Startup Genome supports forward-looking geographies in catalyzing their own startup ecosystems. Their challenge, therefore, is sorting through all of the anecdotal information and dispersed data that surrounds startups in order to develop precise reports from which policy makers can draw insights.
Challenges in Leveraging Data for Research
The data and analytics team at Startup Genome performs both primary and secondary data collection surrounding the startup ecosystem, building large collections of datasets and analysis out of that data from which researchers will get insights to produce their annual Global Report plus many specific deep dive reports for their clients.
Given the nature of their work, Startup Genome faces several unique challenges:
- Approximately 30% of the time, structured, readily available datasets don’t exist for the types of analyses they want to do, so the team spends quite a bit of time digging for the data they need to find potentially relevant datasets that could ultimately produce interesting analysis.
- When they do find data, it’s often incomplete. That means they have to put data through a set of business rules in order to fill out the missing data. For example, the first step might be to manually hunt for any missing data, and the second might be to create a standard estimation of the missing data.

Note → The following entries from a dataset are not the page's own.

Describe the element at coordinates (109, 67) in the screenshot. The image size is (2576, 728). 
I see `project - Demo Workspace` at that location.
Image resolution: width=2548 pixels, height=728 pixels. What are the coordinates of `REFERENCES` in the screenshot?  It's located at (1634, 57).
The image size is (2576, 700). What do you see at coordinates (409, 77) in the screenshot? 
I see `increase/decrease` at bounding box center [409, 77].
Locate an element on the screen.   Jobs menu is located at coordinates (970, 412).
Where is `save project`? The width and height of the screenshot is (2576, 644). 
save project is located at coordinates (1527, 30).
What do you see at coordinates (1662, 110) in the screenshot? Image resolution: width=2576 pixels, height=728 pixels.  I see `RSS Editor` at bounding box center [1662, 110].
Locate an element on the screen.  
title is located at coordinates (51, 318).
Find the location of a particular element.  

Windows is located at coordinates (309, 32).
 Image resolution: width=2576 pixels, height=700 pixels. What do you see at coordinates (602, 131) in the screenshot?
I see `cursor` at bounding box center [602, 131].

- When doing data analysis, the team at Startup Genome has to minimize bias and be able to consider the context of their data in order to truly draw meaning from it. For example, to determine the relevant relationship and whether there is a correlation between, say, engineer graduate data and startups in a region.
What Dataiku Brings to the Table
Startup Genome uses Dataiku as their centralized system for all database and analytics needs (data governance, data blending, manipulation & feature engineering, predictive model creation, and data governance).
Dataiku ensures that everyone works all in one place, without data floating on local machines — this also ensures consistency and quality of analysis by keeping everything in the same tool. Thanks to data preparation features in Dataiku, the team at Startup Genome is able to leverage visual analysis for about 70 percent of their work, keeping the need for coding to only about 30 percent of work, ultimately speeding up analysis. Ultimately, with Dataiku, Startup Genome follows a standard data pipeline and can quickly iterate, reduced the amount of time iterations on data analysis take by an estimated 40-50%.